**Dataset entries**.
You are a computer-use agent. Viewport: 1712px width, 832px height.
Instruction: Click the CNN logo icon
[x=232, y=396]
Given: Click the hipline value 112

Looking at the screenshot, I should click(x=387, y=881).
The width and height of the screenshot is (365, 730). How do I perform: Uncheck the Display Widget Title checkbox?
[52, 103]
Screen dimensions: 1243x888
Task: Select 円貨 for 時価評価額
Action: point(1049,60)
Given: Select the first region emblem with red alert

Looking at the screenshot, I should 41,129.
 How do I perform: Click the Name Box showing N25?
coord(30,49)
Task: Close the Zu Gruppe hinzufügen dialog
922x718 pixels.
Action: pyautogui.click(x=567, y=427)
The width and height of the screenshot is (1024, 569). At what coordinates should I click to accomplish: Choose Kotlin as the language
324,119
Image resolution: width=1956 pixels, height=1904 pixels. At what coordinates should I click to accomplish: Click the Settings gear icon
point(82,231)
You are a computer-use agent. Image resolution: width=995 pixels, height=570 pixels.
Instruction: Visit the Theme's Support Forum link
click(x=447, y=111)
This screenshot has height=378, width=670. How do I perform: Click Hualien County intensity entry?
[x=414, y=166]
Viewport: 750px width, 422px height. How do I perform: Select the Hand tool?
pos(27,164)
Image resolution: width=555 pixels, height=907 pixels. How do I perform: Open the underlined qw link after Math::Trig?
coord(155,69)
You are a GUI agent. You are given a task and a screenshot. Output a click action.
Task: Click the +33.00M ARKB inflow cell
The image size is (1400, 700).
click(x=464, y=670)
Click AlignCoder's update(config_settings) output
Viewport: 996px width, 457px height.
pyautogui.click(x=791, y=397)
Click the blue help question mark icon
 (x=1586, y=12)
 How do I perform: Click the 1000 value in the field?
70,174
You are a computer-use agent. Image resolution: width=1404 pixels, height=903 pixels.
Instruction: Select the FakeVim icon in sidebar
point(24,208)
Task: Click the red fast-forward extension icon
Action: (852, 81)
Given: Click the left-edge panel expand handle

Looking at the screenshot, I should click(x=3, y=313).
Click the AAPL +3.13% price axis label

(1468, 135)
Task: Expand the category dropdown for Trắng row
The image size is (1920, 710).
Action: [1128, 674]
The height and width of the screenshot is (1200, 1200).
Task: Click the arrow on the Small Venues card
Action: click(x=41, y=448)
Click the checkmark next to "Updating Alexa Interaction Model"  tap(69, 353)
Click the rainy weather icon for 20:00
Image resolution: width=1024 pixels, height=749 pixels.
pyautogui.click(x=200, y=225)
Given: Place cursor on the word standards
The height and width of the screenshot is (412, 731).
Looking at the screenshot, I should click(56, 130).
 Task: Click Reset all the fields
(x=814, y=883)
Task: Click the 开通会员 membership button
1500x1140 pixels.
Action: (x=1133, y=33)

**The task**. Reproduce the entries above in full, so that each one reads exactly as before.

**Output**.
You are a computer-use agent. Viewport: 1712px width, 832px height.
Instruction: Click the CNN logo icon
[x=232, y=396]
Given: Click the hipline value 112

Looking at the screenshot, I should click(x=387, y=881).
The width and height of the screenshot is (365, 730). How do I perform: Uncheck the Display Widget Title checkbox?
[52, 103]
Screen dimensions: 1243x888
Task: Select 円貨 for 時価評価額
Action: point(1049,60)
Given: Select the first region emblem with red alert

Looking at the screenshot, I should 41,129.
 How do I perform: Click the Name Box showing N25?
coord(30,49)
Task: Close the Zu Gruppe hinzufügen dialog
922x718 pixels.
Action: pyautogui.click(x=567, y=427)
The width and height of the screenshot is (1024, 569). At what coordinates should I click to accomplish: Choose Kotlin as the language
324,119
Image resolution: width=1956 pixels, height=1904 pixels. At what coordinates should I click to accomplish: Click the Settings gear icon
point(82,231)
You are a computer-use agent. Image resolution: width=995 pixels, height=570 pixels.
Instruction: Visit the Theme's Support Forum link
click(x=447, y=111)
This screenshot has height=378, width=670. How do I perform: Click Hualien County intensity entry?
[x=414, y=166]
Viewport: 750px width, 422px height. How do I perform: Select the Hand tool?
pos(27,164)
Image resolution: width=555 pixels, height=907 pixels. How do I perform: Open the underlined qw link after Math::Trig?
coord(155,69)
You are a GUI agent. You are given a task and a screenshot. Output a click action.
Task: Click the +33.00M ARKB inflow cell
The image size is (1400, 700).
click(x=464, y=670)
Click AlignCoder's update(config_settings) output
Viewport: 996px width, 457px height.
pyautogui.click(x=791, y=397)
Click the blue help question mark icon
 (x=1586, y=12)
 How do I perform: Click the 1000 value in the field?
70,174
You are a computer-use agent. Image resolution: width=1404 pixels, height=903 pixels.
Instruction: Select the FakeVim icon in sidebar
point(24,208)
Task: Click the red fast-forward extension icon
Action: (852, 81)
Given: Click the left-edge panel expand handle

Looking at the screenshot, I should click(x=3, y=313).
Click the AAPL +3.13% price axis label

(1468, 135)
Task: Expand the category dropdown for Trắng row
The image size is (1920, 710).
Action: [1128, 674]
The height and width of the screenshot is (1200, 1200).
Task: Click the arrow on the Small Venues card
Action: click(x=41, y=448)
Click the checkmark next to "Updating Alexa Interaction Model"  tap(69, 353)
Click the rainy weather icon for 20:00
Image resolution: width=1024 pixels, height=749 pixels.
pyautogui.click(x=200, y=225)
Given: Place cursor on the word standards
The height and width of the screenshot is (412, 731).
Looking at the screenshot, I should click(56, 130).
 Task: Click Reset all the fields
(x=814, y=883)
Task: Click the 开通会员 membership button
1500x1140 pixels.
Action: (x=1133, y=33)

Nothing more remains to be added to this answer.